Rewrite the material from the line with "Click the Layer" up to and including the line with "point(174,63)", replacing "GUI agent" with "computer-use agent" and leaving everything else unchanged.
— BEGIN —
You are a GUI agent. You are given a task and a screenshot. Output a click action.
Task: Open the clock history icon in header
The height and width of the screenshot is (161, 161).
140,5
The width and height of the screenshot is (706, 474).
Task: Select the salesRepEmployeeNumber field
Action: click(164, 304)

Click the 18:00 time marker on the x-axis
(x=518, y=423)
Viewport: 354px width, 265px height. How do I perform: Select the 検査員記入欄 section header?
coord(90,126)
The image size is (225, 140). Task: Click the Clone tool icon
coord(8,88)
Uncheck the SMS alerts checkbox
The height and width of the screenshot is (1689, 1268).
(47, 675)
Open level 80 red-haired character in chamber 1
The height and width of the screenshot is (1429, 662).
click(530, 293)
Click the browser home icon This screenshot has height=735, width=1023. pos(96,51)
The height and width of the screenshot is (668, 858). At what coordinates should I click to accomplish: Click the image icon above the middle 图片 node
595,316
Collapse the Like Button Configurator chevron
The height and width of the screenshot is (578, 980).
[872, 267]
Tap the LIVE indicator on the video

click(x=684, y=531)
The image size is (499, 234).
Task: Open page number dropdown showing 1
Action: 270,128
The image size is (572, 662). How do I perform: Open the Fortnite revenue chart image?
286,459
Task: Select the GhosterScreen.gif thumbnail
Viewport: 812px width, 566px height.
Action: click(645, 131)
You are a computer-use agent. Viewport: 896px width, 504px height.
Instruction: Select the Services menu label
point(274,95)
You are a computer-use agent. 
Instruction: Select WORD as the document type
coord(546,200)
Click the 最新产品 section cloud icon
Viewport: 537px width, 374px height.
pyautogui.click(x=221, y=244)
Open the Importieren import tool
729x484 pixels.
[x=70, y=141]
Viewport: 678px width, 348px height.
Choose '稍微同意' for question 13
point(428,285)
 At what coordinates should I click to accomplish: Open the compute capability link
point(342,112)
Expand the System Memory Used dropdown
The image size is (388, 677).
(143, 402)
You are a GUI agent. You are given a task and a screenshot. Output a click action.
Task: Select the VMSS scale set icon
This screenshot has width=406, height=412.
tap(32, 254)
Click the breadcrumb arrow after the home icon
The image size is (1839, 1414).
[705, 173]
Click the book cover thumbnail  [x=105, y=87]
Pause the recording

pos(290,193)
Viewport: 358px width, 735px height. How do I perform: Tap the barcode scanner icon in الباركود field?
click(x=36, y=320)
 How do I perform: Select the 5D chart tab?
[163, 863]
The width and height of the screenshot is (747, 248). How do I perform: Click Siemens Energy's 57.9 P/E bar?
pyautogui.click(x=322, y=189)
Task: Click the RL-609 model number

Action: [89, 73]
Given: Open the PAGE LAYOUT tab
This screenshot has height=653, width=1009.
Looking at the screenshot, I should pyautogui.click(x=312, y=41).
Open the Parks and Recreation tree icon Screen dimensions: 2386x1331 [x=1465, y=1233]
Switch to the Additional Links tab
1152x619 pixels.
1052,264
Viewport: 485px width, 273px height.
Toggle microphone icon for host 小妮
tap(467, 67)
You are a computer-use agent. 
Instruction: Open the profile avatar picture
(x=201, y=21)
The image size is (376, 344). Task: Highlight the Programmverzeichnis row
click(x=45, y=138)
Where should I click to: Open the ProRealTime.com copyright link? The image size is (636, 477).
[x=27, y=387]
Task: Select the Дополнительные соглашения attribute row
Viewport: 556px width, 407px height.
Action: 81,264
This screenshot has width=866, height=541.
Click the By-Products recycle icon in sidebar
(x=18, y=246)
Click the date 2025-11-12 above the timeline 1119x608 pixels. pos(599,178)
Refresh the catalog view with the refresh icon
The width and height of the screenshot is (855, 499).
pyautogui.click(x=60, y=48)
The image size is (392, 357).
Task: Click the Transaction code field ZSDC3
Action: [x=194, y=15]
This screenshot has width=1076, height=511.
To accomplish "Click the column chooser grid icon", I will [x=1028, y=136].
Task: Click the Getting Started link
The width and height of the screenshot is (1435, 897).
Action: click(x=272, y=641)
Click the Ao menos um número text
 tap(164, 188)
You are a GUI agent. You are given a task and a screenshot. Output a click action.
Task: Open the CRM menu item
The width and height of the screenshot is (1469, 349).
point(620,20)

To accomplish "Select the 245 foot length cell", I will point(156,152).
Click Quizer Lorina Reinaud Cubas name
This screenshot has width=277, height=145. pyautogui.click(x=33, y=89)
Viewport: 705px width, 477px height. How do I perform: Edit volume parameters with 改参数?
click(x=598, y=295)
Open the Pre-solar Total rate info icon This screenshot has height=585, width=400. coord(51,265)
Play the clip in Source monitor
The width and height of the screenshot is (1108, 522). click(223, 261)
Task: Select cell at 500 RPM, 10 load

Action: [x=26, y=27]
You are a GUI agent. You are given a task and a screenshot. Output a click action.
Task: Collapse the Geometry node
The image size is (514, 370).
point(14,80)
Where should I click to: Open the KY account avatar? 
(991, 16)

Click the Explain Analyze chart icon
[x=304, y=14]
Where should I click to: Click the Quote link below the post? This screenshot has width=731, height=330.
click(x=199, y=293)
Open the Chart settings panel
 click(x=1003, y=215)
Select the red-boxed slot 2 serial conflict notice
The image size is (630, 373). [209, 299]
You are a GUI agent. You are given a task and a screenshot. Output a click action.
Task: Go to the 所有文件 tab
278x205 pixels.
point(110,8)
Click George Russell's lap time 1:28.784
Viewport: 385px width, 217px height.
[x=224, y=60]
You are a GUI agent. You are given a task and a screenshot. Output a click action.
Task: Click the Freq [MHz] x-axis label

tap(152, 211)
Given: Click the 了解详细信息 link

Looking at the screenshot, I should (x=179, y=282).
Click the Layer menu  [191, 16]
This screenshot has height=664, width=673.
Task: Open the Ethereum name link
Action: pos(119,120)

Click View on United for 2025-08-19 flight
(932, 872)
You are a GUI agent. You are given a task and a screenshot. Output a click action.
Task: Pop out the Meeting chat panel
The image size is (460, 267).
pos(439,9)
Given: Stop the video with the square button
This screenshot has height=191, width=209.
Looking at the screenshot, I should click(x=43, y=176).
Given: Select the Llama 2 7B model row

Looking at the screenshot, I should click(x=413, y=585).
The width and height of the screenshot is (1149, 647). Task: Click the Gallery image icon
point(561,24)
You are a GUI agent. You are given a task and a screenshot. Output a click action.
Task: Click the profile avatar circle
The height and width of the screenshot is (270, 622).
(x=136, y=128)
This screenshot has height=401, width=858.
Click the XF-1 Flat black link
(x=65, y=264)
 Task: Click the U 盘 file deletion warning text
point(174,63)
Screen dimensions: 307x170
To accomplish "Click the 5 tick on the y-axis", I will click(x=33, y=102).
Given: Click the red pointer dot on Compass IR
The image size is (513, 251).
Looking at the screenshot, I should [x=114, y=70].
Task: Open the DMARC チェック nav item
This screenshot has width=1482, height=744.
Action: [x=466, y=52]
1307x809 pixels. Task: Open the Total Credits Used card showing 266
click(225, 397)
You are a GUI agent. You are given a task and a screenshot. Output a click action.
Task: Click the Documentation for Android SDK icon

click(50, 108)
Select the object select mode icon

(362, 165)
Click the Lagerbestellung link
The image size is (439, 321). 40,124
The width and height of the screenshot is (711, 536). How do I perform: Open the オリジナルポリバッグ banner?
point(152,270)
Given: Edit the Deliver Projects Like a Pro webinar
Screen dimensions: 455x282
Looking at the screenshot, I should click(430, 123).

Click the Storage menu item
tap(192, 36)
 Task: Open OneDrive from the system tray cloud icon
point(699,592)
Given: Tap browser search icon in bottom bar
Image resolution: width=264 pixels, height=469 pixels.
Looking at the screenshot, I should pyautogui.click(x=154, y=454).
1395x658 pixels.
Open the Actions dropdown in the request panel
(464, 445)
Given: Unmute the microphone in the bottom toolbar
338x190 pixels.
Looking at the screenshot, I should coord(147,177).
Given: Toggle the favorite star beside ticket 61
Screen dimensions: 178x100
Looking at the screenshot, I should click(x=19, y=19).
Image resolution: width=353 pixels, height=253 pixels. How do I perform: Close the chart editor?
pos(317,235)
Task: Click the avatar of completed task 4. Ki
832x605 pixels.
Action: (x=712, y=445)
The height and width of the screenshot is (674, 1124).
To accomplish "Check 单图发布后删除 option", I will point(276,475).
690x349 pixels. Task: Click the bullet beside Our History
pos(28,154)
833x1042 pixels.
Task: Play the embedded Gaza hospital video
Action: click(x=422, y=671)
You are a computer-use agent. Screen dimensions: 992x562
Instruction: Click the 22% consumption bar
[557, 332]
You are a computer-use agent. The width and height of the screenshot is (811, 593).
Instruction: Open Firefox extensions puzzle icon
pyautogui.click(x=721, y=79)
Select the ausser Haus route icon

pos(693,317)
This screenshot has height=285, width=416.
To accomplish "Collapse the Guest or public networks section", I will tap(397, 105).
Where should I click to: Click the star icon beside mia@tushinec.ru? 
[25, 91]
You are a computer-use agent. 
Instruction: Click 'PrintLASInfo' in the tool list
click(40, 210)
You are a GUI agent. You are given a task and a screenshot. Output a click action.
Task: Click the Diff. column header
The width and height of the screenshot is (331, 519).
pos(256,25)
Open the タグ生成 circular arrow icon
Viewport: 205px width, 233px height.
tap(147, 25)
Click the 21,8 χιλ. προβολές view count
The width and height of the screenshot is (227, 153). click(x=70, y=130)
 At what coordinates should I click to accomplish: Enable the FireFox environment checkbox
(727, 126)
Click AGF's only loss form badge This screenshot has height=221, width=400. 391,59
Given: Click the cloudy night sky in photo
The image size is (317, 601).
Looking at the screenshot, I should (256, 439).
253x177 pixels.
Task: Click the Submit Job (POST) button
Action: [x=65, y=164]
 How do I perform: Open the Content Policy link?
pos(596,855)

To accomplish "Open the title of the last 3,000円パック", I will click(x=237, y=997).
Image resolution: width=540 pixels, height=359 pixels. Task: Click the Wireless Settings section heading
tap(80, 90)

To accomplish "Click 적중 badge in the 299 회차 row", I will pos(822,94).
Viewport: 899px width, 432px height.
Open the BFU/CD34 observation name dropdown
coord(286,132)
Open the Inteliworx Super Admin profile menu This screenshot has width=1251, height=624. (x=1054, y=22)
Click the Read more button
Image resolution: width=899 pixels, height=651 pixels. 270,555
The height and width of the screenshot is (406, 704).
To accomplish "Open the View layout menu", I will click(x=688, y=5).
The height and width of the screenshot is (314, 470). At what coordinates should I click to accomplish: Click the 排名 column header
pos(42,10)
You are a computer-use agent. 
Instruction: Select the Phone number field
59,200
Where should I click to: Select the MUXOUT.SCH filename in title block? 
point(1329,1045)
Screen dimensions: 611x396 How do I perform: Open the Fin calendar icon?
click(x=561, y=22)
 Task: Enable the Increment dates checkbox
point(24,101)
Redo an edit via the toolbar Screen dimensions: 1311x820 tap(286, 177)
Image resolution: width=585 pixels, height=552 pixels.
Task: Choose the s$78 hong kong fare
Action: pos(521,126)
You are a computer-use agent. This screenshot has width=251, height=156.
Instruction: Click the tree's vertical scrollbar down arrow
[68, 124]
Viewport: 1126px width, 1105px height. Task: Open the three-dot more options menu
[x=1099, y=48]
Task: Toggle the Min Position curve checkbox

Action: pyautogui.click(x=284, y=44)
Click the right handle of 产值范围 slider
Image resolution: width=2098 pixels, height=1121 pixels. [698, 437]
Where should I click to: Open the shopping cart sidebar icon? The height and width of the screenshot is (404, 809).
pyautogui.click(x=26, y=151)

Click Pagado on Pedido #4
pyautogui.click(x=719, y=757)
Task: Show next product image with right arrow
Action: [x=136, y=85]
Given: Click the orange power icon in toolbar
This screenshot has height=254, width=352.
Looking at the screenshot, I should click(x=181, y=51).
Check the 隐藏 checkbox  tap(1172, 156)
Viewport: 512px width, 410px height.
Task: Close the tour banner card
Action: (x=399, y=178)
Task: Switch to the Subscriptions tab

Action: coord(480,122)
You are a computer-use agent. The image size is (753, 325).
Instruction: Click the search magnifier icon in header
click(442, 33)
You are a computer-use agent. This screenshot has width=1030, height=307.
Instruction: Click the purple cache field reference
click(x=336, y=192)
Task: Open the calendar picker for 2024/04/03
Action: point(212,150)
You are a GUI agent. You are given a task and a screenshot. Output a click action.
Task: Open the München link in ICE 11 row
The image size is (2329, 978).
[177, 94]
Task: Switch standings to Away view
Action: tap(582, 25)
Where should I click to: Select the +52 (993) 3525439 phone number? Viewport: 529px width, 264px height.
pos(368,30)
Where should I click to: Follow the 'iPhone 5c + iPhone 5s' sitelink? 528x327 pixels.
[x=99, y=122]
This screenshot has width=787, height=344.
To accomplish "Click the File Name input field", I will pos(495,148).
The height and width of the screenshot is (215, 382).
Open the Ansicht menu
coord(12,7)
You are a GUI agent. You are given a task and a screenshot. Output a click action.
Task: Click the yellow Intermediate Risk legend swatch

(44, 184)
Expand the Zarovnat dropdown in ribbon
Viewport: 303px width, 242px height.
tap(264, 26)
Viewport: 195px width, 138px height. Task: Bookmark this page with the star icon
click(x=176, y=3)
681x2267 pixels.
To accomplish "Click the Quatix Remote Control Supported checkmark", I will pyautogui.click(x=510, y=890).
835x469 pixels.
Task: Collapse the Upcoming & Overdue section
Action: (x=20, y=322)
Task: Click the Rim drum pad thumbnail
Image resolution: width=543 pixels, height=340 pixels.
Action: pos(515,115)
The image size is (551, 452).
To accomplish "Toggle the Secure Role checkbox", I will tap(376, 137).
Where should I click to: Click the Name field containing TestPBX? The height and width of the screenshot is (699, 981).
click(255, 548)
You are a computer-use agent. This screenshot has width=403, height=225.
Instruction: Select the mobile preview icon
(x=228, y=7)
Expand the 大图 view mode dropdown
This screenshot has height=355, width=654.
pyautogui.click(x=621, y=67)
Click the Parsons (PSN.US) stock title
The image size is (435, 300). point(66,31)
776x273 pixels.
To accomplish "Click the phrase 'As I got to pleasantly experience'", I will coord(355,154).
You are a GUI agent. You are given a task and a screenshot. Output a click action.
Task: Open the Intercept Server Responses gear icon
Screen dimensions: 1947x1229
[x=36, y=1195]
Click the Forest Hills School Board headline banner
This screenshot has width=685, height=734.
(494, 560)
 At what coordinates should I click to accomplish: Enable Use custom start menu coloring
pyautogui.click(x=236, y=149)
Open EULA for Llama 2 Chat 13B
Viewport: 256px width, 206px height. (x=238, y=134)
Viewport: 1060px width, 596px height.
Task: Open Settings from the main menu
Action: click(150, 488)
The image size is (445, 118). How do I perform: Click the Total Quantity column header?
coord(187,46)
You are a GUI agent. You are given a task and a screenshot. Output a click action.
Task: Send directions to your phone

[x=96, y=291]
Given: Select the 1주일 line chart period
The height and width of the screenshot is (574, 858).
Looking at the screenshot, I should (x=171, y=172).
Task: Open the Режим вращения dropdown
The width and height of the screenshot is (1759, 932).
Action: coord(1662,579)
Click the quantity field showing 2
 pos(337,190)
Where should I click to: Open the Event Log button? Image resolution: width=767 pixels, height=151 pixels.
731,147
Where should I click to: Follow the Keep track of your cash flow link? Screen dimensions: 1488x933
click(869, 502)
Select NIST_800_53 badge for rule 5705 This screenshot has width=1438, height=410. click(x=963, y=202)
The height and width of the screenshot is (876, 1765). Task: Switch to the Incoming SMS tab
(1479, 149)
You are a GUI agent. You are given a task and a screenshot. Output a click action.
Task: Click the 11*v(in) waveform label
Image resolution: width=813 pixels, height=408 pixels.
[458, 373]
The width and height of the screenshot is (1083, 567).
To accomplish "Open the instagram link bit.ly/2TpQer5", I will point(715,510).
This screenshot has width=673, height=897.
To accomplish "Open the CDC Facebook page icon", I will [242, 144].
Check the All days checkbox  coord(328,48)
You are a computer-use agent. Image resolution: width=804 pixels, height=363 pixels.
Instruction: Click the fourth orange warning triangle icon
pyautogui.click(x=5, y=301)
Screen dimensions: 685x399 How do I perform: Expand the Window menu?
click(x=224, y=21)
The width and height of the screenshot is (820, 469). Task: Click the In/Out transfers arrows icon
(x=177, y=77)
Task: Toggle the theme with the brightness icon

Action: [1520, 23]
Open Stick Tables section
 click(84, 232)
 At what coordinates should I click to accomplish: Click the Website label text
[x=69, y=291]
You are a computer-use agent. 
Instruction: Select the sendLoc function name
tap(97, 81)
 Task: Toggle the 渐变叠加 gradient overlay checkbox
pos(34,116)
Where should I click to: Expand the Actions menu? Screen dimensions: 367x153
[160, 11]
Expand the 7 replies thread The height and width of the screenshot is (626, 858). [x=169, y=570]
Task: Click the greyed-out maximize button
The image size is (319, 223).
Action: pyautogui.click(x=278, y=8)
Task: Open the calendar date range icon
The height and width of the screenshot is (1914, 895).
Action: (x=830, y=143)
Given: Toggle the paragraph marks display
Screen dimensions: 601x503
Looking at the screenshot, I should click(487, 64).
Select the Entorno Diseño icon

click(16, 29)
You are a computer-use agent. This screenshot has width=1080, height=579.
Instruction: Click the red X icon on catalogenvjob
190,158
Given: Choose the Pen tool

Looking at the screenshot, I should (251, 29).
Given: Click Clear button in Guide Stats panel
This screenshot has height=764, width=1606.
— END —
Completed exercise:
Click the Layer menu  [191, 16]
This screenshot has height=664, width=673.
Task: Open the Ethereum name link
Action: pos(119,120)

Click View on United for 2025-08-19 flight
(932, 872)
You are a computer-use agent. You are given a task and a screenshot. Output a click action.
Task: Pop out the Meeting chat panel
The image size is (460, 267).
pos(439,9)
Given: Stop the video with the square button
This screenshot has height=191, width=209.
Looking at the screenshot, I should click(x=43, y=176).
Given: Select the Llama 2 7B model row

Looking at the screenshot, I should click(x=413, y=585).
The width and height of the screenshot is (1149, 647). Task: Click the Gallery image icon
point(561,24)
You are a computer-use agent. You are given a task and a screenshot. Output a click action.
Task: Click the profile avatar circle
The height and width of the screenshot is (270, 622).
(x=136, y=128)
This screenshot has height=401, width=858.
Click the XF-1 Flat black link
(x=65, y=264)
 Task: Click the U 盘 file deletion warning text
point(174,63)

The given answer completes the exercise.